Tekstfragment
Een internationale tentoonstelling is ongetwijfeld een van de beste gelegenheden om buiten de gebaande paden te treden, onze knowhow en onze innovaties te tonen. Onze wens als architect is altijd om gebouwen te ontwerpen voor de eindgebruiker; in dit geval willen we de bezoeker door middel van een eenvoudig gebaar, "de groene boog", laten zien dat België een land is dat mensen en culturen samenbrengt. "Connecting minds", "creating the future".
Wat voor projecten heeft u nog in petto? Welke dromen heeft u voor de toekomst?
Wij hebben veel projecten lopen op de meest uiteenlopende gebieden. We zeggen graag dat onze projecten iedereen gedurende hun hele leven ondersteunen. Wij ontwerpen ziekenhuizen waarin kinderen worden geboren, maar ook kinderdagverblijven en scholen om kinderen en jongeren te ondersteunen op hun schoolreis. Verder hebben we veel kantoor- en laboratoriumprojecten, zowel voor particuliere bedrijven als voor instellingen, projecten voor recreatieve plaatsen zoals sportfaciliteiten of winkelcentra. Anderzijds ontwerpen wij huisvestingsprojecten in al hun verschillende vormen, of het nu gaat om individuele of collectieve huisvesting, hotels, rusthuizen of zelfs penitentiaire inrichtingen.

Uittreksel gegevens
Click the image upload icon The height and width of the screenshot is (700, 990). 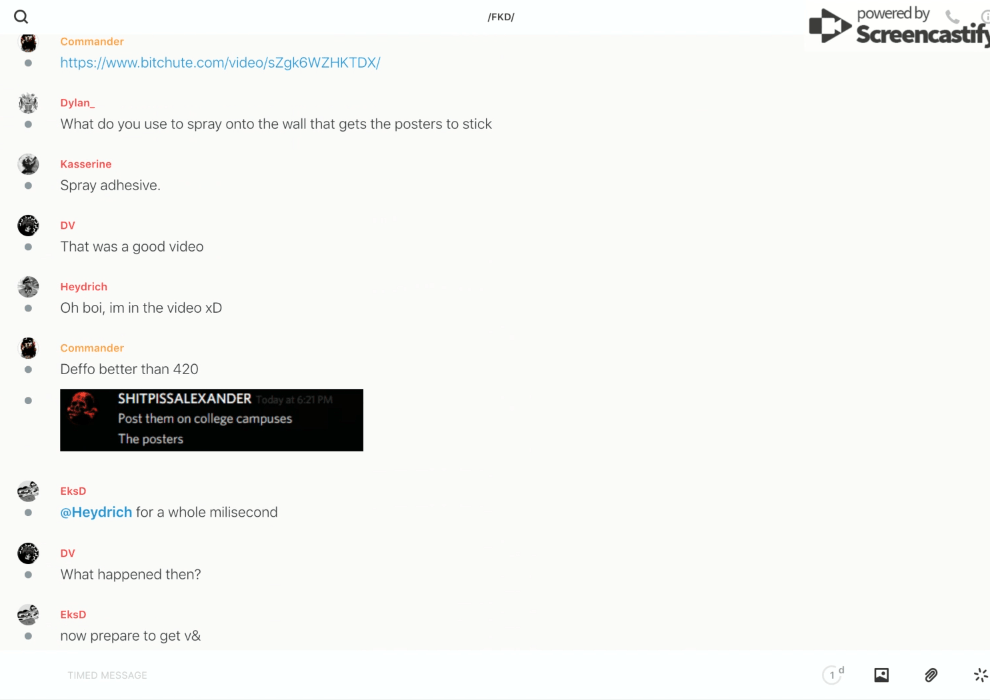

Wat te doen A
Met welk eenvoudig gebaar willen de architecten in het tekstfragment de bezoeker laten zien dat België mensen en culturen samenbrengt?
Wat te doen B
Noem alle vormen van huisvesting die het tekstfragment opsomt.
Wat te doen C
Schrijf het tekstfragment over de architectuurprojecten verder vanaf de laatste zin.

Antwoord A
Met "de groene boog".

Antwoord B
- individuele huisvesting
- collectieve huisvesting
- hotels
- rusthuizen
- penitentiaire inrichtingen

Antwoord C
Wat zijn zowat de grootste uitdagingen waarmee u in uw werk geconfronteerd wordt?
Het is blijven luisteren naar een veranderende wereld, die voortdurend in beweging is, het is ook onze verworven ervaring gebruiken als een instrument om onszelf verder te verbeteren en niet als een ongrijpbare zekerheid. We krijgen steeds meer aanbiedingen om samen te werken met andere kantoren, Belgische en internationale. Deze ervaring is verrijkend voor ons en ook een uitdaging om verschillende benaderingen en culturen te combineren. Wij zien deze samenwerkingen als kansen om onszelf te verbeteren, om te leren uit de ervaringen van anderen en om onze eigen ervaringen te delen.
Welke waarden en doelstellingen brengt u in uw werk?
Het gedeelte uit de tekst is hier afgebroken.